Lots of farming-related activity is going on. Bread-making, growing food, and new this year: bee-keeping. As Benjamin Franklin cautioned, I have a beehive…if I can keep it. That’s not precisely the quote but it is in the general spirit of the enterprise.
I am excited about the bees. A little too excited, my kids might say, as my moods swing in accordance with whether or not the hive seems to be thriving. But I have good reason to be nervous: apparently, keeping the hive alive and in good health is on par with keeping our Constitutional Republic alive. Basically, I have the same job as Congress. Even so, I was feeling pretty good about everything related to the bees before I heard about the murder hornet. This two-inch long protein-eating nightmare has descended upon Washington State and is munching its way across the continent, one beehive at a time.

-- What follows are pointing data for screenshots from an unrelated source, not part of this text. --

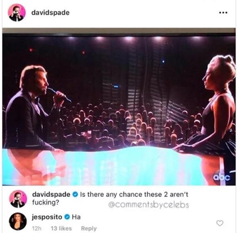Open the bold davidspade username in the caption
This screenshot has height=233, width=237.
(x=51, y=194)
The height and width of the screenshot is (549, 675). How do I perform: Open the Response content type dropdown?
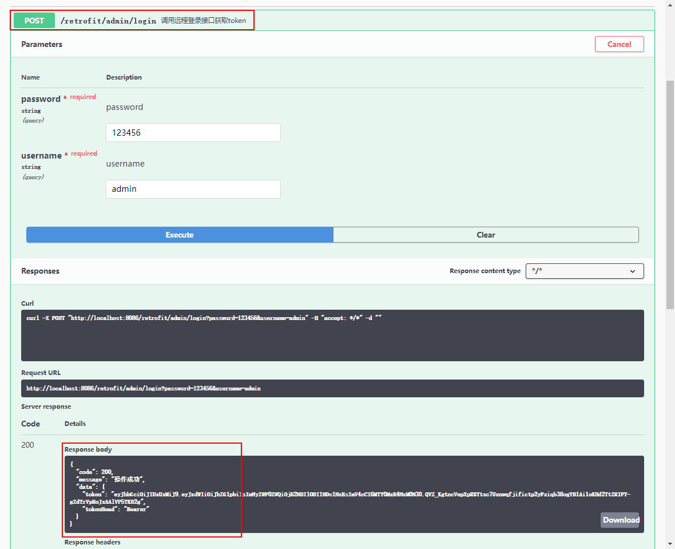[x=584, y=271]
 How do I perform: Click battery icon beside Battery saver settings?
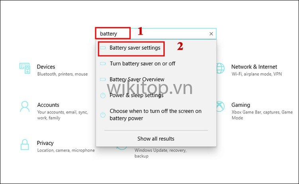[103, 48]
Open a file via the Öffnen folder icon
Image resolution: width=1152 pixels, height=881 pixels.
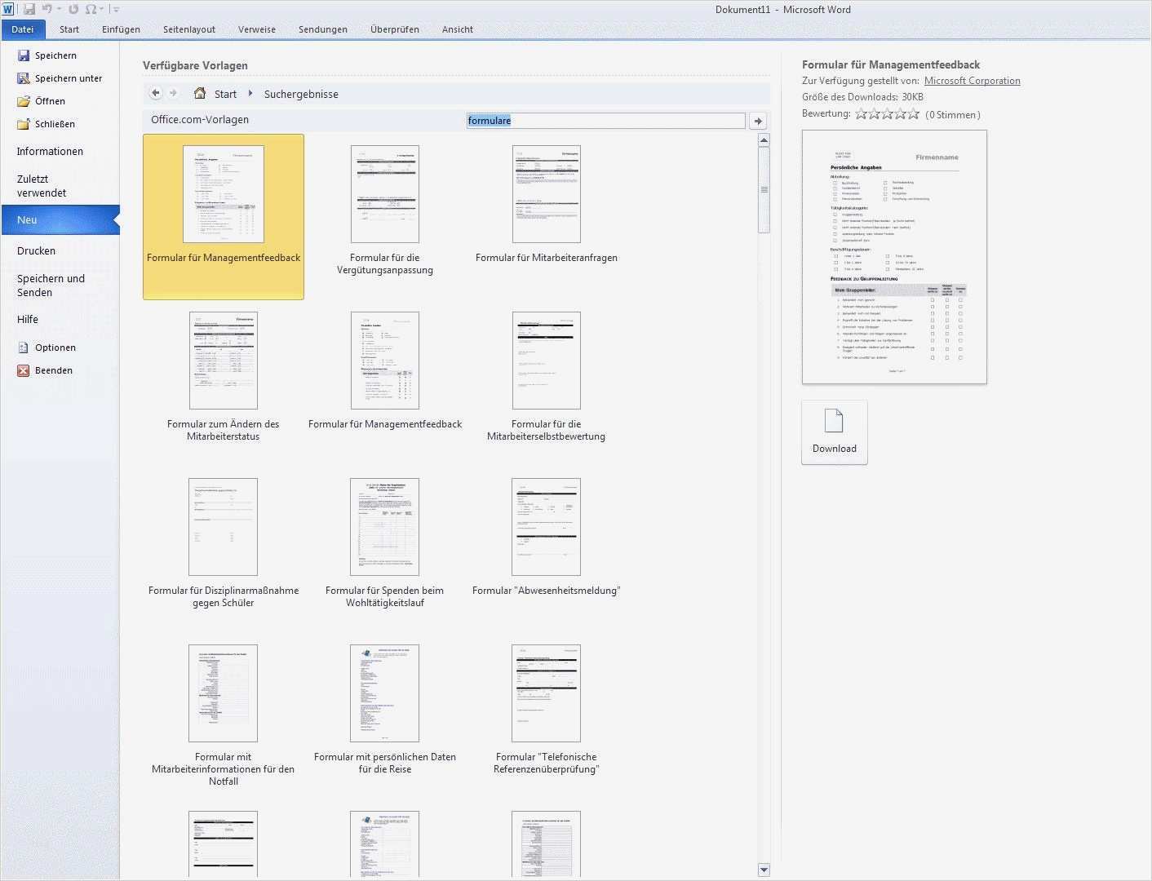[x=23, y=101]
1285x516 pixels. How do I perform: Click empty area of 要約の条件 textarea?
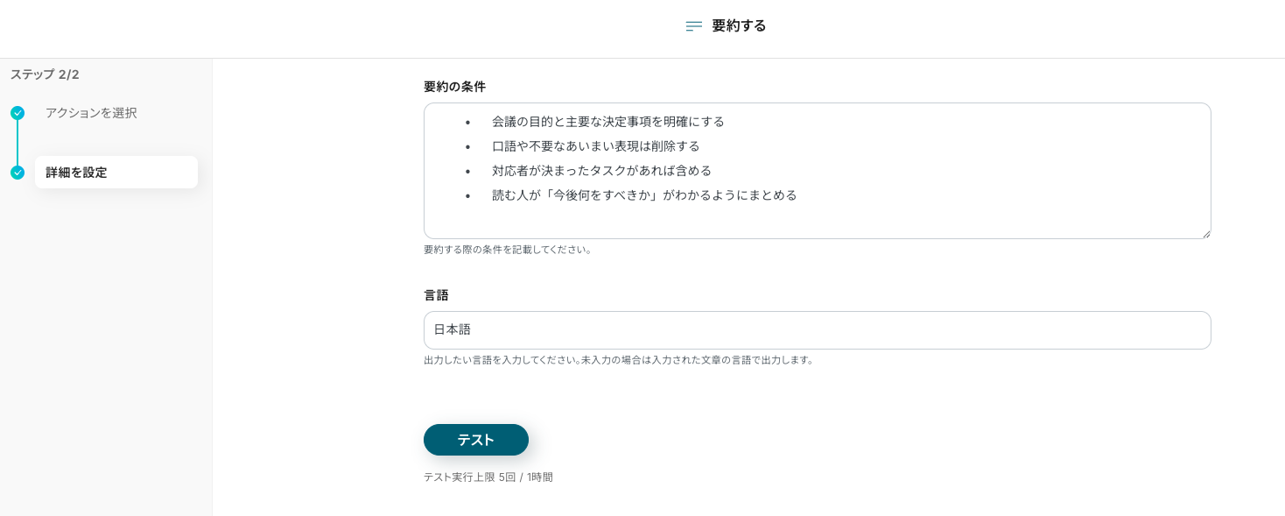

In a gut-level anticipation of a pandemic, I became wound up a few years ago about making my own wild yeast and taking charge of my own destiny through bread. It took me a while (a long while) to really get cranking, but now I’m as weird as the rest of the internet about sourdough bread. I’ve had some massive failures along the way, and I still don’t score fancy patterns into the top of my bread in the way that is Instagram-worthy, but I make the bread and we eat the bread and I smell the tangy, weird smell of my starter once a day and feel a rush of emotion. I don’t understand it but there you are.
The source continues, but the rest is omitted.